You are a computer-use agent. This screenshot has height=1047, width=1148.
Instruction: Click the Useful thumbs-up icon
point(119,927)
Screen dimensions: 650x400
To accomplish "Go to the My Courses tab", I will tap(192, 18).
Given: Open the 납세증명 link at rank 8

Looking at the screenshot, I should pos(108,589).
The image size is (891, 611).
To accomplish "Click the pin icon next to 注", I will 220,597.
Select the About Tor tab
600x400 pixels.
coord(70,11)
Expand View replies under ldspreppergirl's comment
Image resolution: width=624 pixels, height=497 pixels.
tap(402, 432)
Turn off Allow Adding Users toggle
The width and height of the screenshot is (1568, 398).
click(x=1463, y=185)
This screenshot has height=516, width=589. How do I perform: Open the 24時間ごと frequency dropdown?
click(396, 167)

------

# [Your instructions]
Output every entry exactly as given.

# [Your response]
You are a computer-use agent. This screenshot has height=1047, width=1148.
Instruction: Click the Useful thumbs-up icon
point(119,927)
Screen dimensions: 650x400
To accomplish "Go to the My Courses tab", I will tap(192, 18).
Given: Open the 납세증명 link at rank 8

Looking at the screenshot, I should pos(108,589).
The image size is (891, 611).
To accomplish "Click the pin icon next to 注", I will 220,597.
Select the About Tor tab
600x400 pixels.
coord(70,11)
Expand View replies under ldspreppergirl's comment
Image resolution: width=624 pixels, height=497 pixels.
tap(402, 432)
Turn off Allow Adding Users toggle
The width and height of the screenshot is (1568, 398).
click(x=1463, y=185)
This screenshot has height=516, width=589. How do I perform: Open the 24時間ごと frequency dropdown?
click(396, 167)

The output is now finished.